-- Exercise --
Extract the full set of records, then give each one again exactly.
━━━━━━━━
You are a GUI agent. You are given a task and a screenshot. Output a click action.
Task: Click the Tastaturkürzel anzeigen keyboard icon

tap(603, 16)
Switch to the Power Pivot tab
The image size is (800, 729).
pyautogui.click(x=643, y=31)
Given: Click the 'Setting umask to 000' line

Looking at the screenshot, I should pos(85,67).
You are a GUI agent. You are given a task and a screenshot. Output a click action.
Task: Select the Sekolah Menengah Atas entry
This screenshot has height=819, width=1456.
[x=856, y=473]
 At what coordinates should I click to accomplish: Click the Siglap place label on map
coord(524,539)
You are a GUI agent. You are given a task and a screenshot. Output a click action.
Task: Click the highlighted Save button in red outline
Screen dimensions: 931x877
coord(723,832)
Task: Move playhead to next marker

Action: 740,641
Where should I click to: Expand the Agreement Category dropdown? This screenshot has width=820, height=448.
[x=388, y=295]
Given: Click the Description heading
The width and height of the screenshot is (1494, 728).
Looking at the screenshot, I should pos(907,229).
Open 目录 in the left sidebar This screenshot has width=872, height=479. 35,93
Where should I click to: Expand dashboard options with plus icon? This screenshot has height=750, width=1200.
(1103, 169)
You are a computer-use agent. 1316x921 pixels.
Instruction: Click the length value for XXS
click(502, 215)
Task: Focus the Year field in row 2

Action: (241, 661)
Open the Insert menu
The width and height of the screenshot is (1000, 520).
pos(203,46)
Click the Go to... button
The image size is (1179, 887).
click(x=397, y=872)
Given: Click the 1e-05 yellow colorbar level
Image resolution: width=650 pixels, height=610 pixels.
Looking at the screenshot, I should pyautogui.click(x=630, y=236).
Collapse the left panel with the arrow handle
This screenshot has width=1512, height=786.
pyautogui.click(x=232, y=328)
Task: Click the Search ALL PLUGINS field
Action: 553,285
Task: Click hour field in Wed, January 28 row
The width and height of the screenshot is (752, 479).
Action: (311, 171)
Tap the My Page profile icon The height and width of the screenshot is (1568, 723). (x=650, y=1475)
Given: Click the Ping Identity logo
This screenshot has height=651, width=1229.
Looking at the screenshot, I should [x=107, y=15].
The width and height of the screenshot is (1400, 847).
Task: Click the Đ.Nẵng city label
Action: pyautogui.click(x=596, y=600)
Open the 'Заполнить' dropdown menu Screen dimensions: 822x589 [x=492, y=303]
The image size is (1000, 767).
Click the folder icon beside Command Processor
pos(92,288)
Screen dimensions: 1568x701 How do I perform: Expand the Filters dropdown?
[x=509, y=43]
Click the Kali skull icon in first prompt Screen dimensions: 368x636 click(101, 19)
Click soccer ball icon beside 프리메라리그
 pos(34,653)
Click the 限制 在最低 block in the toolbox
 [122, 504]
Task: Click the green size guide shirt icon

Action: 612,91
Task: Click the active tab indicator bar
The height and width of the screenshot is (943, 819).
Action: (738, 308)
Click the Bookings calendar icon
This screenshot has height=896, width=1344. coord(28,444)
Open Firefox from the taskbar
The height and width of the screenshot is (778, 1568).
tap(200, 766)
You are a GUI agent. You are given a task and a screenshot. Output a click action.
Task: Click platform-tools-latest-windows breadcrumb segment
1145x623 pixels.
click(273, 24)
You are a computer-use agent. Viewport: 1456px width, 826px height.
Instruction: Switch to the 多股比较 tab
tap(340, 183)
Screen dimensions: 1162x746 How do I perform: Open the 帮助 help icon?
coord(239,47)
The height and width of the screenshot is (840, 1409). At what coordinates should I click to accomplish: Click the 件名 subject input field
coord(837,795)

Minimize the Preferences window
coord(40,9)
━━━━━━━━
-- Result below --
You are a GUI agent. You are given a task and a screenshot. Output a click action.
Task: Click the Tastaturkürzel anzeigen keyboard icon

tap(603, 16)
Switch to the Power Pivot tab
The image size is (800, 729).
pyautogui.click(x=643, y=31)
Given: Click the 'Setting umask to 000' line

Looking at the screenshot, I should pos(85,67).
You are a GUI agent. You are given a task and a screenshot. Output a click action.
Task: Select the Sekolah Menengah Atas entry
This screenshot has height=819, width=1456.
[x=856, y=473]
 At what coordinates should I click to accomplish: Click the Siglap place label on map
coord(524,539)
You are a GUI agent. You are given a task and a screenshot. Output a click action.
Task: Click the highlighted Save button in red outline
Screen dimensions: 931x877
coord(723,832)
Task: Move playhead to next marker

Action: 740,641
Where should I click to: Expand the Agreement Category dropdown? This screenshot has width=820, height=448.
[x=388, y=295]
Given: Click the Description heading
The width and height of the screenshot is (1494, 728).
Looking at the screenshot, I should pos(907,229).
Open 目录 in the left sidebar This screenshot has width=872, height=479. 35,93
Where should I click to: Expand dashboard options with plus icon? This screenshot has height=750, width=1200.
(1103, 169)
You are a computer-use agent. 1316x921 pixels.
Instruction: Click the length value for XXS
click(502, 215)
Task: Focus the Year field in row 2

Action: (241, 661)
Open the Insert menu
The width and height of the screenshot is (1000, 520).
pos(203,46)
Click the Go to... button
The image size is (1179, 887).
click(x=397, y=872)
Given: Click the 1e-05 yellow colorbar level
Image resolution: width=650 pixels, height=610 pixels.
Looking at the screenshot, I should pyautogui.click(x=630, y=236).
Collapse the left panel with the arrow handle
This screenshot has width=1512, height=786.
pyautogui.click(x=232, y=328)
Task: Click the Search ALL PLUGINS field
Action: 553,285
Task: Click hour field in Wed, January 28 row
The width and height of the screenshot is (752, 479).
Action: (311, 171)
Tap the My Page profile icon The height and width of the screenshot is (1568, 723). (x=650, y=1475)
Given: Click the Ping Identity logo
This screenshot has height=651, width=1229.
Looking at the screenshot, I should [x=107, y=15].
The width and height of the screenshot is (1400, 847).
Task: Click the Đ.Nẵng city label
Action: pyautogui.click(x=596, y=600)
Open the 'Заполнить' dropdown menu Screen dimensions: 822x589 [x=492, y=303]
The image size is (1000, 767).
Click the folder icon beside Command Processor
pos(92,288)
Screen dimensions: 1568x701 How do I perform: Expand the Filters dropdown?
[x=509, y=43]
Click the Kali skull icon in first prompt Screen dimensions: 368x636 click(101, 19)
Click soccer ball icon beside 프리메라리그
 pos(34,653)
Click the 限制 在最低 block in the toolbox
 [122, 504]
Task: Click the green size guide shirt icon

Action: 612,91
Task: Click the active tab indicator bar
The height and width of the screenshot is (943, 819).
Action: (738, 308)
Click the Bookings calendar icon
This screenshot has height=896, width=1344. coord(28,444)
Open Firefox from the taskbar
The height and width of the screenshot is (778, 1568).
tap(200, 766)
You are a GUI agent. You are given a task and a screenshot. Output a click action.
Task: Click platform-tools-latest-windows breadcrumb segment
1145x623 pixels.
click(273, 24)
You are a computer-use agent. Viewport: 1456px width, 826px height.
Instruction: Switch to the 多股比较 tab
tap(340, 183)
Screen dimensions: 1162x746 How do I perform: Open the 帮助 help icon?
coord(239,47)
The height and width of the screenshot is (840, 1409). At what coordinates should I click to accomplish: Click the 件名 subject input field
coord(837,795)

Minimize the Preferences window
coord(40,9)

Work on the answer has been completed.